The idea that the killing of women by men is the extreme end of a continuum of violence and domination into which boys are inculcated at an early age has been one of feminism's basic tenets since the Seventies. However, the editors claim, while other aspects of male violence, such as sexual harassment, rape and battery, have hit the mainstream, its most brutal manifestation, femicide, remains hidden. This is untrue. Feminists have written extensively on the subject of murder, attempting to correct the popular belief that men who kill are 'monsters', and nothing to do with ordinary men. The book's claim to new territory is thwarted in its first few pages.

The best essays are the few which sustain careful arguments based an original research. One of these, written by Sue Lees, deals with the way in which the defence of provocation is used successfully by men to reinforce stereotypes of acceptable female behaviour and to obtain more lenient sentences. For a plea of provocation to be successful, the defendant must prove that he or she behaved according to the standards of a 'reasonable man', while experiencing a 'sudden and temporary loss of control'. Particularly since Sara Thornton, convicted in 1990 for the murder of her abusive, alcoholic husband, went on hunger strike in response to the two-year suspended sentence meted out to Joseph McGrail for beating his 'nagging' common-law wife to death, debates have raged about how the defence of provocation is interpreted.
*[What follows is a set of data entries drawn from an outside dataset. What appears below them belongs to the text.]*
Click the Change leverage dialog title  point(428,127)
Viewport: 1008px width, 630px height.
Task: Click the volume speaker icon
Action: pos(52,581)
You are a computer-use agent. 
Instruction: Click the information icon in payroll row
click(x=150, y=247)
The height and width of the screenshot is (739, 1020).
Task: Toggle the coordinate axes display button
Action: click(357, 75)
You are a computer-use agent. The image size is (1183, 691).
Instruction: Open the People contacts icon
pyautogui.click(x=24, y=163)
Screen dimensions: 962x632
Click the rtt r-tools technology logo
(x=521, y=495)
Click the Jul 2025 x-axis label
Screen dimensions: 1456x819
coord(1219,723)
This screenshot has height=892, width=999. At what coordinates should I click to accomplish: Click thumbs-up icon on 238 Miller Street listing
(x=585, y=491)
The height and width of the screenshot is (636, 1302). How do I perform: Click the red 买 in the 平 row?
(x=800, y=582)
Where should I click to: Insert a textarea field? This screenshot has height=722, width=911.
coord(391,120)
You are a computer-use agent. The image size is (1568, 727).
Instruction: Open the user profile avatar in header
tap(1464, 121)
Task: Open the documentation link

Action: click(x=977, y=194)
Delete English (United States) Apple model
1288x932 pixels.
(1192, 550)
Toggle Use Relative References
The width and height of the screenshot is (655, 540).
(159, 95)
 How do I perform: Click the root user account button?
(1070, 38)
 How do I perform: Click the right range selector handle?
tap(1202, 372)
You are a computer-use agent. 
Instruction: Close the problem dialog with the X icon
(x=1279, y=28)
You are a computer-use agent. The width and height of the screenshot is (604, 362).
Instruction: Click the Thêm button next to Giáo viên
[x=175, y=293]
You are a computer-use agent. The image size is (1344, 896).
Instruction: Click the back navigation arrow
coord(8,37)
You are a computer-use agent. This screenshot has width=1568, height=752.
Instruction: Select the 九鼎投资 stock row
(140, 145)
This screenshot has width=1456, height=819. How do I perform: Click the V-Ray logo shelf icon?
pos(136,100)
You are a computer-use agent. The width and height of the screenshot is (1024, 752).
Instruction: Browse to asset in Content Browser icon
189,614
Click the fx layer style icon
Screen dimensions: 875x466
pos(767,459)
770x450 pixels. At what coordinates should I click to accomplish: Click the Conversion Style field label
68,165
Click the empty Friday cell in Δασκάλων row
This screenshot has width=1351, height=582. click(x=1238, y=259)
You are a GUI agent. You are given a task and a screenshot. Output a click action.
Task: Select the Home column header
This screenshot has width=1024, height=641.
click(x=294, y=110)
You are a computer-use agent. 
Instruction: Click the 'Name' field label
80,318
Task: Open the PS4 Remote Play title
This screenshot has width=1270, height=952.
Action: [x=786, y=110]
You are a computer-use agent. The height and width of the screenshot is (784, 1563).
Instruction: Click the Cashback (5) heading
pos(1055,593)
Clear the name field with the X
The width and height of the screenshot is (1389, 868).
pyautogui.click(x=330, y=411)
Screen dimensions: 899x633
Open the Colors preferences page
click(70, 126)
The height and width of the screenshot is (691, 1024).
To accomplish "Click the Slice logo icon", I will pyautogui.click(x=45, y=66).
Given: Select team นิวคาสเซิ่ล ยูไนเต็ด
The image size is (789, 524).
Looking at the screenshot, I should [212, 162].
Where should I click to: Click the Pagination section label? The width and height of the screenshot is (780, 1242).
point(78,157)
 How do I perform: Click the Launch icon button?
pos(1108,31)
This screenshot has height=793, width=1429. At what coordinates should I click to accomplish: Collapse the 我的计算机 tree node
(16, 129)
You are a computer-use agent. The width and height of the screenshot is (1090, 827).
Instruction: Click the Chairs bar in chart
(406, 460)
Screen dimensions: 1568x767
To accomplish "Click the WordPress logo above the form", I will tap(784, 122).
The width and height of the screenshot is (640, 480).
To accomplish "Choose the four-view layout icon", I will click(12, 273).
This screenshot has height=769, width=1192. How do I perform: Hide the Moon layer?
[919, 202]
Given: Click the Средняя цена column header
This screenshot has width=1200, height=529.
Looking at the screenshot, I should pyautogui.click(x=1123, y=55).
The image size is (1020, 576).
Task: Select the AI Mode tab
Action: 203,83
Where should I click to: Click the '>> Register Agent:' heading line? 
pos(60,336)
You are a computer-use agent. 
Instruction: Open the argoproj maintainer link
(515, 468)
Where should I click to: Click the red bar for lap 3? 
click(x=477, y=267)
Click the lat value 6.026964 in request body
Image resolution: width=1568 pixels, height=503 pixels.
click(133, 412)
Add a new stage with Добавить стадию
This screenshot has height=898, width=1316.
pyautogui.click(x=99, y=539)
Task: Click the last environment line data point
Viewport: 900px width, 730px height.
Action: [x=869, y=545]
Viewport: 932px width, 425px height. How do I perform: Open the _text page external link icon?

Reviewing the evidence at a number of murder trials where a plea of provocation was entered, Lees concludes that there is clear evidence of gender bias. 'In most cases where provocation is alleged by men,' she argues, 'the reputation (of the female victim), particularly her sexual reputation, is regarded as crucial to the questions of 'the defendant's' guilt. If infidelity is alleged, let alone proved, provocation is usually allowed.'

That there are qualitative differences between a woman who 'nags' her partner, or leaves him, or refuses sex, and a man who regularly beats his wife, threatens to kill her and / or her children and pursues her when she tries to leave, is still contested by the courts. Lees' research provides the empirical tools that lay those differences bare.

But this essay is the best of a very poor bunch indeed. Most of the contributions are cursory, flatly written, and simply stitch together a few statistics to make obvious points, which are then drummed home throughout the book. Most men, we are told, feel proprietorial towards their wives or lovers; the murders of prostitutes or poor black women are overlooked by a media which turns the spotlight on 'innocent' victims such as Rachel Nickell.

Sometimes too, the spirit of inquiry gives way to a selective and vague marshalling of facts which seem to fit the theory. Beverly R Singer, for example, states that 'five hundred years of genocide and colonisation has taught Indian men the new-American styles of male aggression and dominance, including femicide'. This is not unthinkable; similar ideas have been proposed by prominent thinkers from Franz Fanon to Edward Said, still, where's the proof? Sloppiness like this only encourages the derision of sceptics.

As does the radical feminist orthodoxy, reiterated here, that 'pornography is the theory, rape is the practice', or to extend the metaphor, that 'action man is the theory, war (on women) is the practice'. According to this idea, pornography encourages men to objectify women, and to feel entitled to enact violence upon them. Various contributors make much of a survey carried out by the FBI on 36 serial killers, which showed that 81 per cent claimed pornography to be their 'primary sexual interest'.

Most of us want simple, all-embracing answers to difficult questions. It is seductive to watch difficult issues of historical, cultural and socio-economic difference ignite with the touchpaper of phrases like 'sexual terrorism'. That women are beaten, silenced, subordinated and killed in such numbers is, of course, terrible. But to understand why requires a more complex and less comforting analysis than most of those supplied here.